[Recorded data]
== == ==

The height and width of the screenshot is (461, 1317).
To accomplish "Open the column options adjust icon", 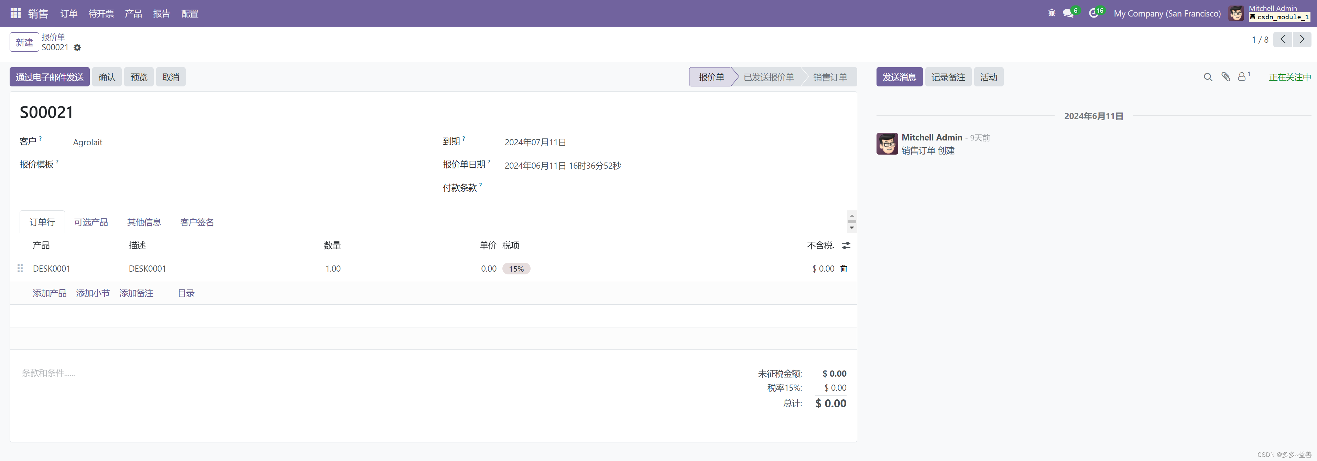I will (846, 246).
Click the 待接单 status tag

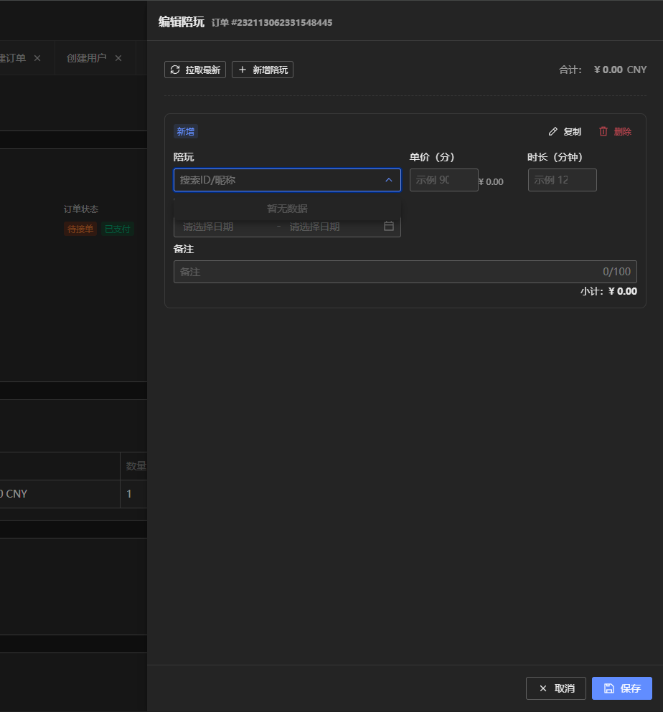(x=80, y=229)
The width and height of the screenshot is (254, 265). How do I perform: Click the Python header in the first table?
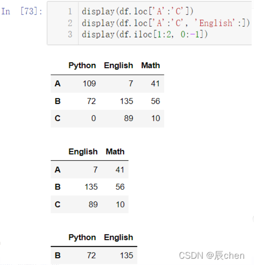coord(82,65)
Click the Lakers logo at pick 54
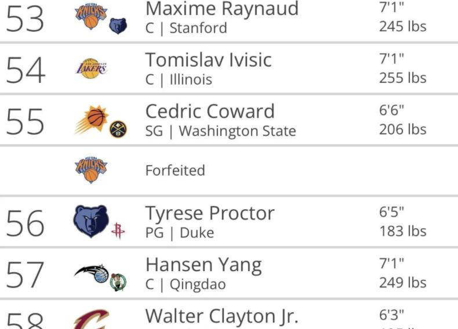Image resolution: width=458 pixels, height=329 pixels. tap(91, 68)
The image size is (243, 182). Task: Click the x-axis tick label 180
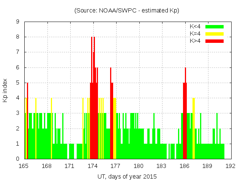(x=139, y=166)
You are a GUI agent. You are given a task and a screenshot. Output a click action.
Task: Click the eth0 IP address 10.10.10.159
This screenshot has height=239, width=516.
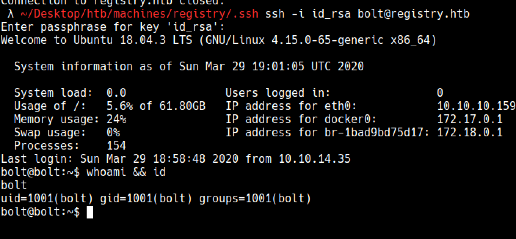click(x=476, y=106)
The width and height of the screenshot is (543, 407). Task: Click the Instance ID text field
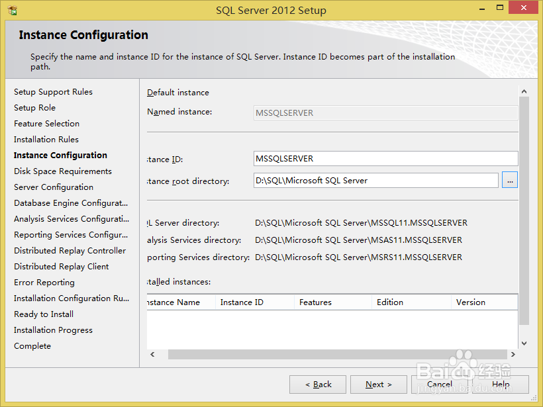(384, 159)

== == ==

Copy the material from the line containing "The width and height of the screenshot is (543, 407)." through the end of the material, leaving the pictures out of your answer.

The width and height of the screenshot is (543, 407). Task: Click the Instance ID text field
(384, 159)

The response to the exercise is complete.